__TASK MATERIAL__:
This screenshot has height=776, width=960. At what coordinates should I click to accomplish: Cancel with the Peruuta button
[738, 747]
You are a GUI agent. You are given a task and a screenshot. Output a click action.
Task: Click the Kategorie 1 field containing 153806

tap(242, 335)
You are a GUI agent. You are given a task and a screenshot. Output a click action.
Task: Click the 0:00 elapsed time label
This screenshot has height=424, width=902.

* * *

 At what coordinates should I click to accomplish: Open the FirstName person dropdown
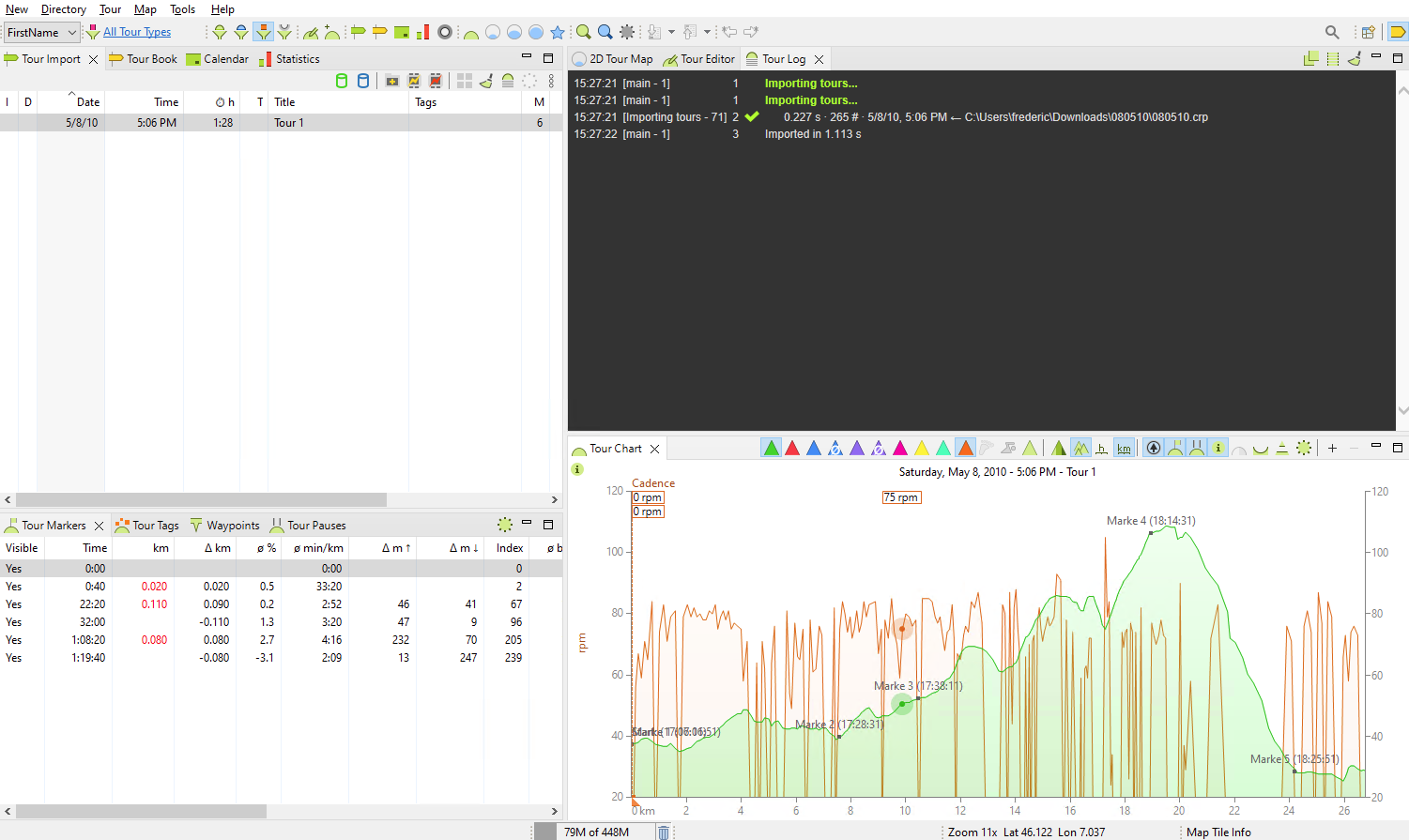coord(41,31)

==

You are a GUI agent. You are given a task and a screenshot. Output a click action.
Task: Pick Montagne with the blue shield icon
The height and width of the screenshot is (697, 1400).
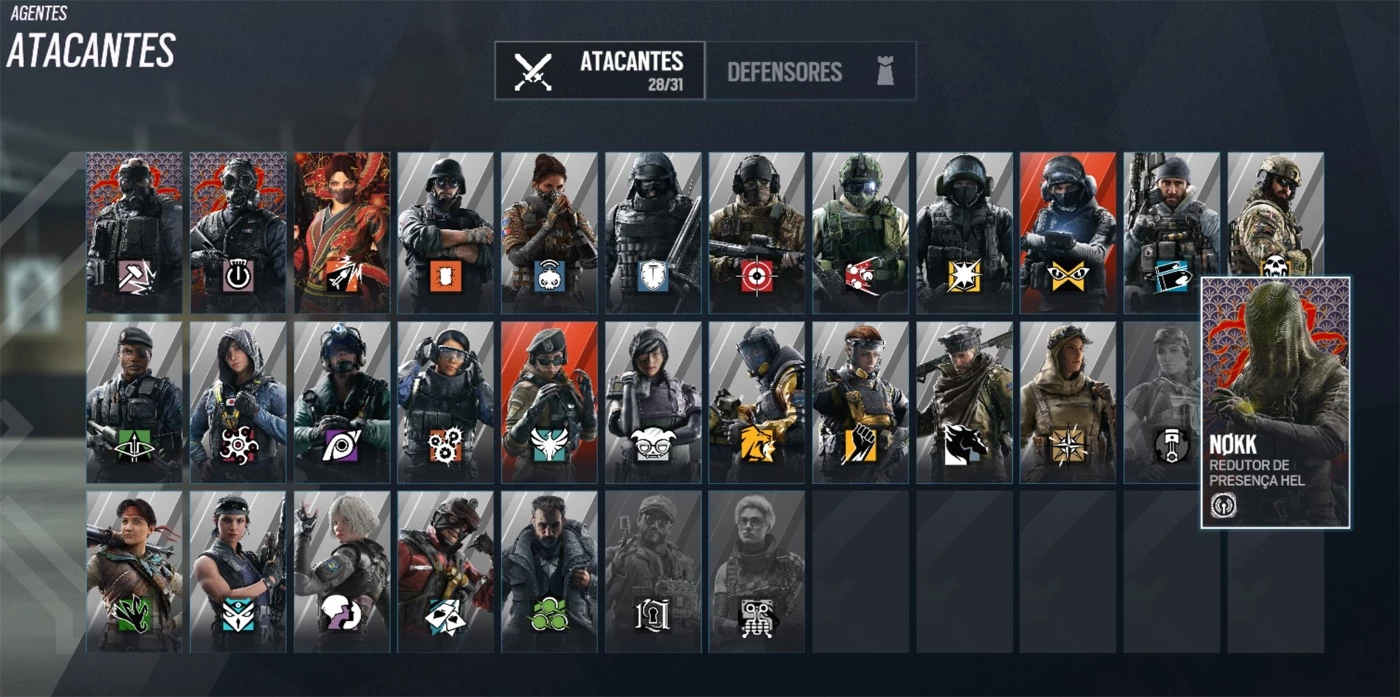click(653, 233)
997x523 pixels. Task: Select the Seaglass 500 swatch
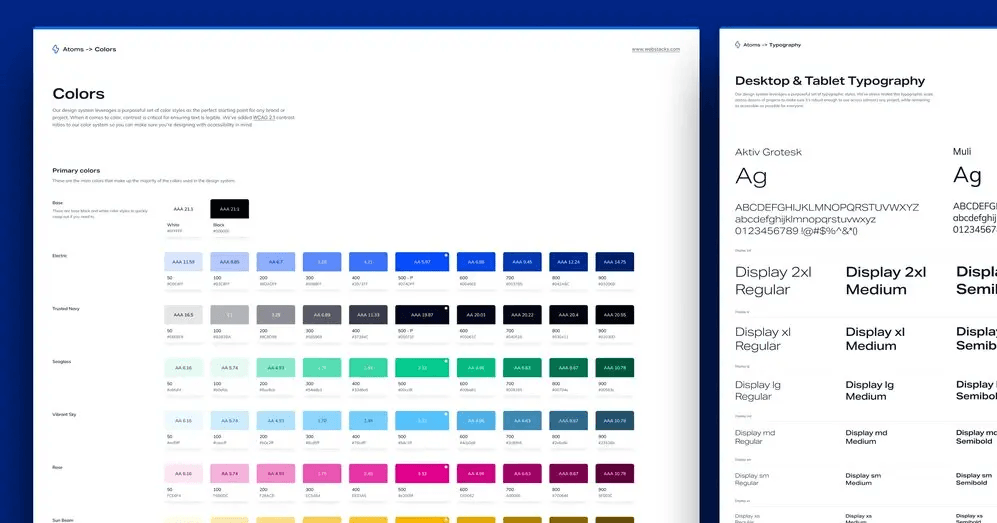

__TASK DETAILS__:
Take the material above and output only the lines from the one that contains "Task: Pick Montagne with the blue shield icon" through the one that contains "997x523 pixels. Task: Select", ends included and images left out.

__RESULT BELOW__:
Task: Pick Montagne with the blue shield icon
The height and width of the screenshot is (697, 1400).
click(653, 233)
997x523 pixels. Task: Select the Seaglass 500 swatch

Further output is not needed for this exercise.